Dataset entries.
"""
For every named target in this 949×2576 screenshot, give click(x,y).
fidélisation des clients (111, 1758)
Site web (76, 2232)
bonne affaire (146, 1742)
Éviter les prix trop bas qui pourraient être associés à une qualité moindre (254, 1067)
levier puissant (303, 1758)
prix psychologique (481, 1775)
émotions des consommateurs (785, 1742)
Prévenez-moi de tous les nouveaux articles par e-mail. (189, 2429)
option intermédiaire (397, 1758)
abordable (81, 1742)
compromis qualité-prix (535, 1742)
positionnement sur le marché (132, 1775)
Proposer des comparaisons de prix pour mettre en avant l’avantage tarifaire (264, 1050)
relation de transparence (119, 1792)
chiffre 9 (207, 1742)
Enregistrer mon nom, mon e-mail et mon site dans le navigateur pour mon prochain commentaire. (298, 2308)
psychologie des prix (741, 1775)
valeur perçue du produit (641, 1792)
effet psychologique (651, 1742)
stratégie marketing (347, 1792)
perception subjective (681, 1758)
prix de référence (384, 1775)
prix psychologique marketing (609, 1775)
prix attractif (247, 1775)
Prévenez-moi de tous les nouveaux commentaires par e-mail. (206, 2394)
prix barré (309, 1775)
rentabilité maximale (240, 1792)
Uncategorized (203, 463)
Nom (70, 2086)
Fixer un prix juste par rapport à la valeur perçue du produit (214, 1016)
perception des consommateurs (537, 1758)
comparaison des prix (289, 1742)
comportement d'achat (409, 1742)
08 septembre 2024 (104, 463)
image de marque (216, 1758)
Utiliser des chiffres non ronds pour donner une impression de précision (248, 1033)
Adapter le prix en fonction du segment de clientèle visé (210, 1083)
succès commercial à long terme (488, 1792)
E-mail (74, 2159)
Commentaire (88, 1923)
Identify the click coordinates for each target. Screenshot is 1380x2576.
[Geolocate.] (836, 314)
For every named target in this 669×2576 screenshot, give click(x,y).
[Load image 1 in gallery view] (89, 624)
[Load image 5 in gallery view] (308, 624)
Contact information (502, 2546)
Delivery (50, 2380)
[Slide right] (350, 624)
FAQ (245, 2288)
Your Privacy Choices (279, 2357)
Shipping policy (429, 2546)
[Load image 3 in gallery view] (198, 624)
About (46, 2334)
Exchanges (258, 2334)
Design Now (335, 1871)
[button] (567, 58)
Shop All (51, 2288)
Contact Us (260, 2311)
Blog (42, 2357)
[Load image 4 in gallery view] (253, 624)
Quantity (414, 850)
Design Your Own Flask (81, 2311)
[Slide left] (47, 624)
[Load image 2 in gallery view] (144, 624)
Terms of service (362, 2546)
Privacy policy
"""
What the exercise asks.
Identify the lines of the entries containing the string "tous". Copy each such line.

Your solution.
Prévenez-moi de tous les nouveaux articles par e-mail. (189, 2429)
Prévenez-moi de tous les nouveaux commentaires par e-mail. (206, 2394)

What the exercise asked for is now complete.